_Your objective_
In the entries below, find the line with "Expand Power Automate result options" and the line with "You are a computer-use agent."; reproduce those two lines and all lines between them exactly, without pictures.

=======

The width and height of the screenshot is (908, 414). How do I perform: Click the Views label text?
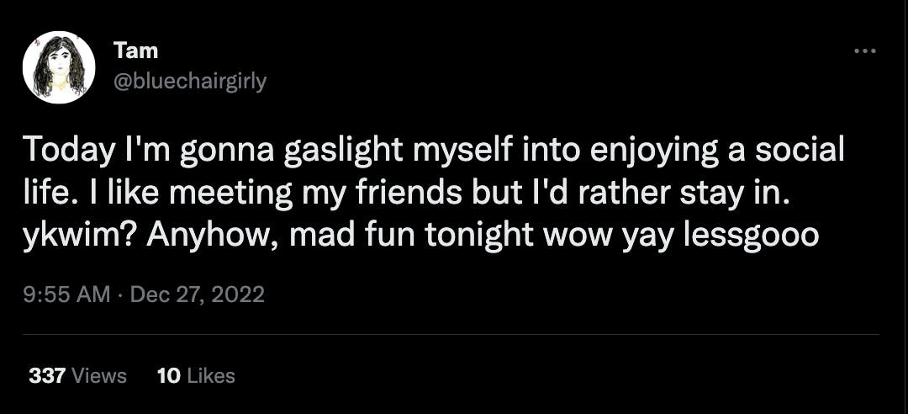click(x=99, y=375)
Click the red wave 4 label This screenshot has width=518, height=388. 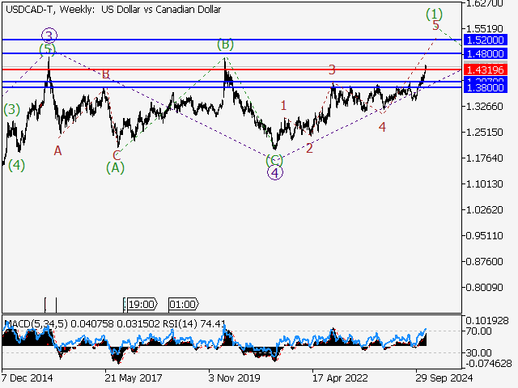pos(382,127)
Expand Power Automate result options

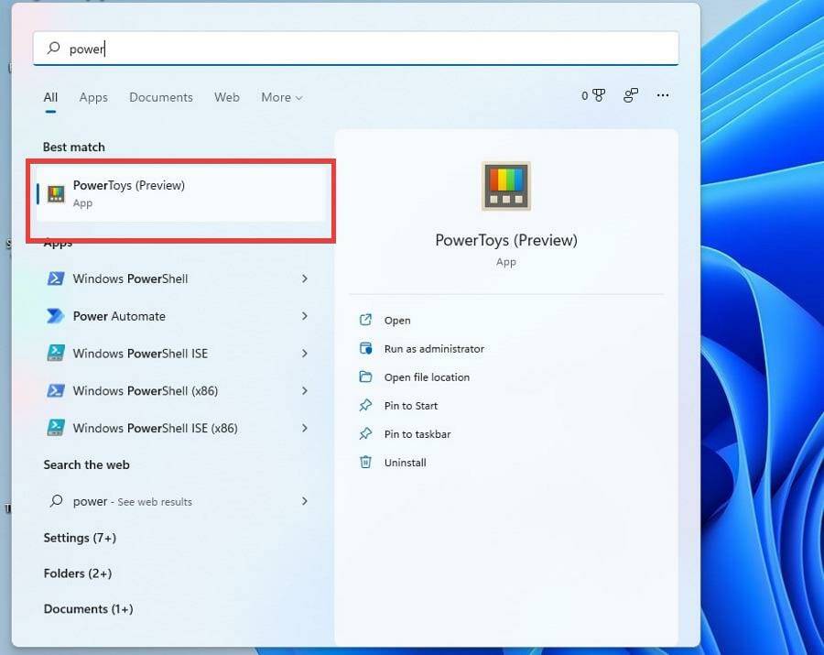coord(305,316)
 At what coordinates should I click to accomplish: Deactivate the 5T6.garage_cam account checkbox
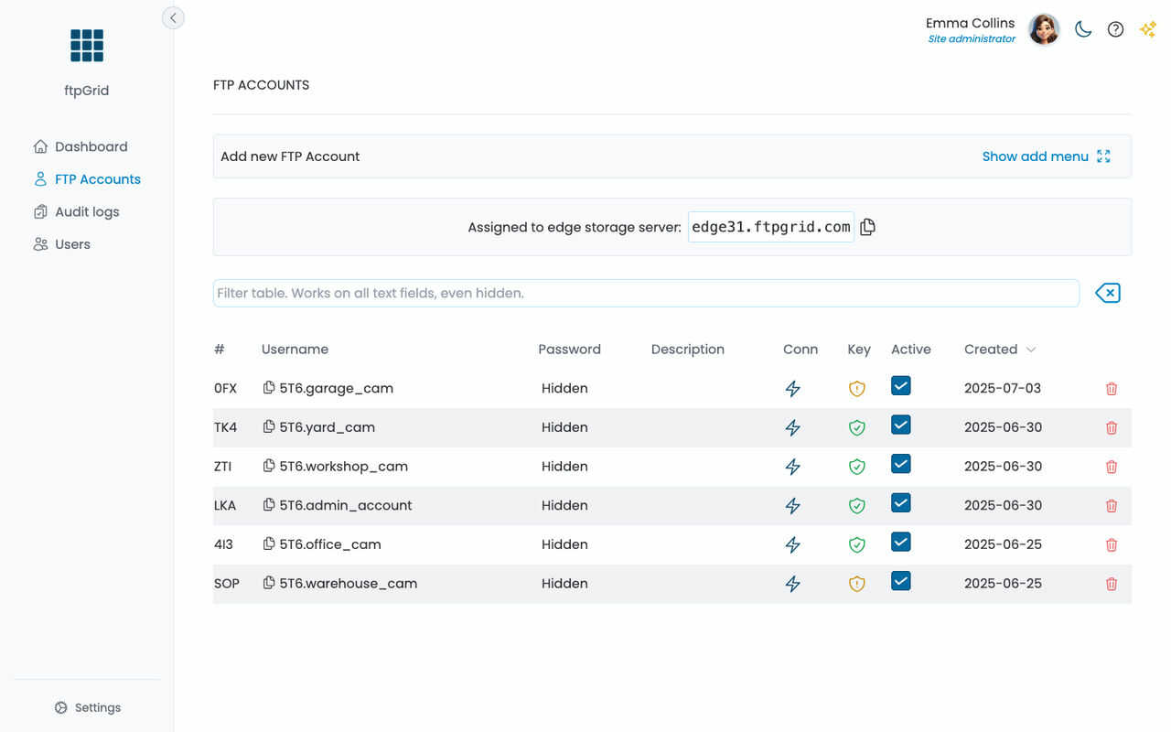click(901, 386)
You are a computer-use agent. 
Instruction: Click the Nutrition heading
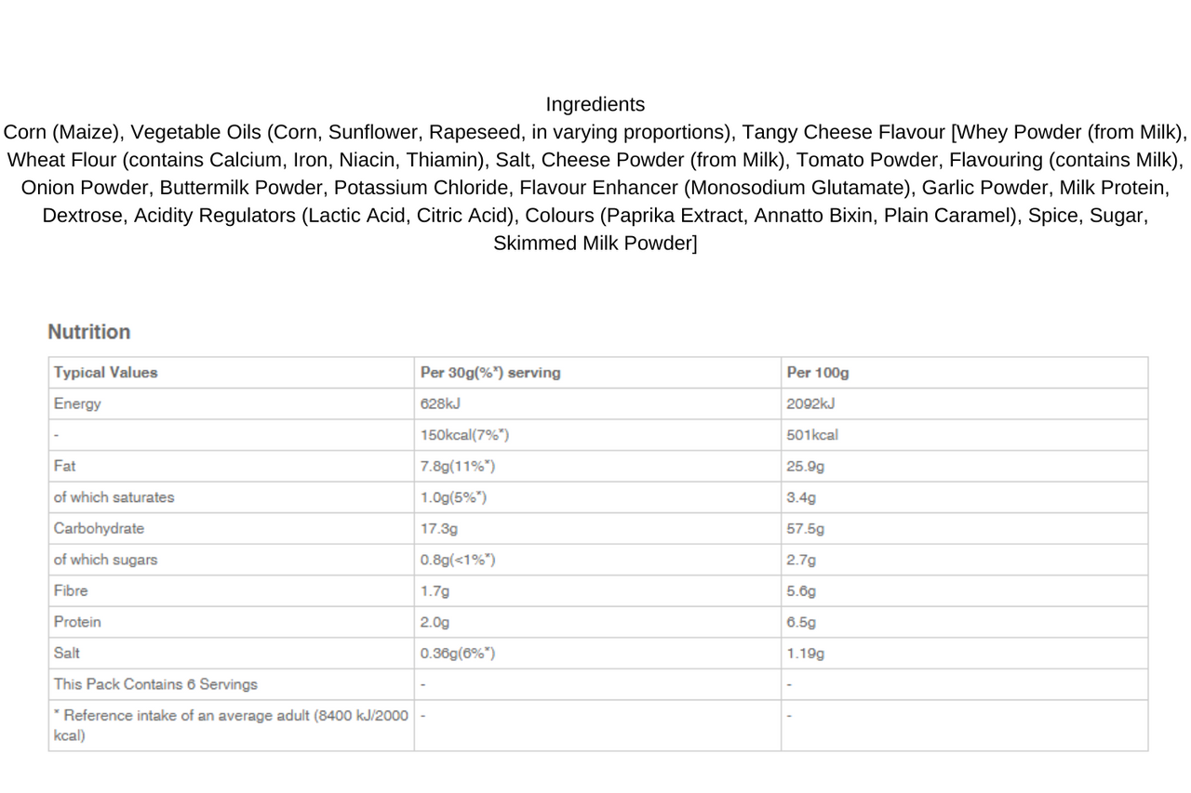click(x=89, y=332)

=======

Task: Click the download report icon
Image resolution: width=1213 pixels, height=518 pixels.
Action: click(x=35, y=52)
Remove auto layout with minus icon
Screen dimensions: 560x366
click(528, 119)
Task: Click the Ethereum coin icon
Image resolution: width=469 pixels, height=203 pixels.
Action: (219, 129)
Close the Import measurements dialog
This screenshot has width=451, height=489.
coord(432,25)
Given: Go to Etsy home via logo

=======

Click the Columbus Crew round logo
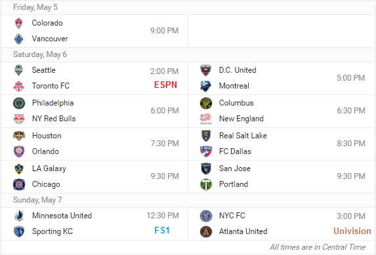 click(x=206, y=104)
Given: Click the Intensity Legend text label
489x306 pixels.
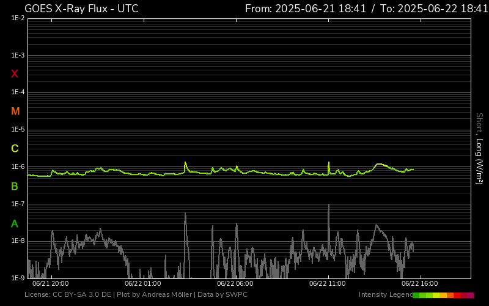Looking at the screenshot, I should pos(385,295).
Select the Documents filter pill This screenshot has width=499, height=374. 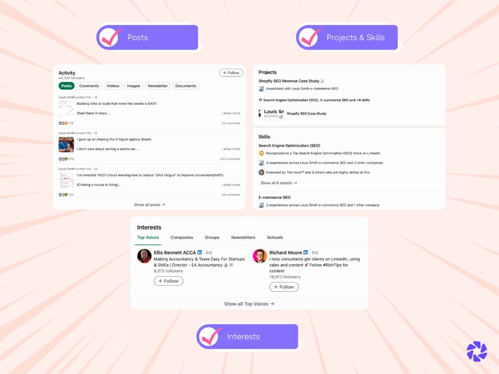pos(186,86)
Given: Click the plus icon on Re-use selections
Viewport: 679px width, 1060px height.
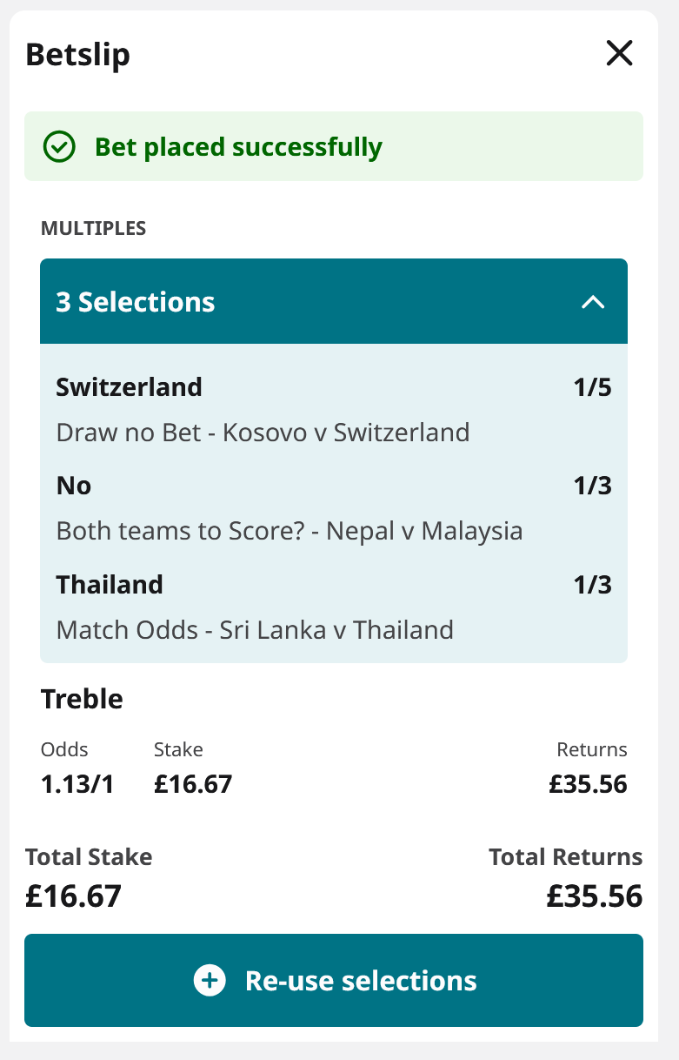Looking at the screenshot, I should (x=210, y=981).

=======

_Task result_
Expand Power Automate result options

coord(305,316)
 At what coordinates should I click to accomplish: Deactivate the 5T6.garage_cam account checkbox
click(901, 386)
You are a computer-use agent. 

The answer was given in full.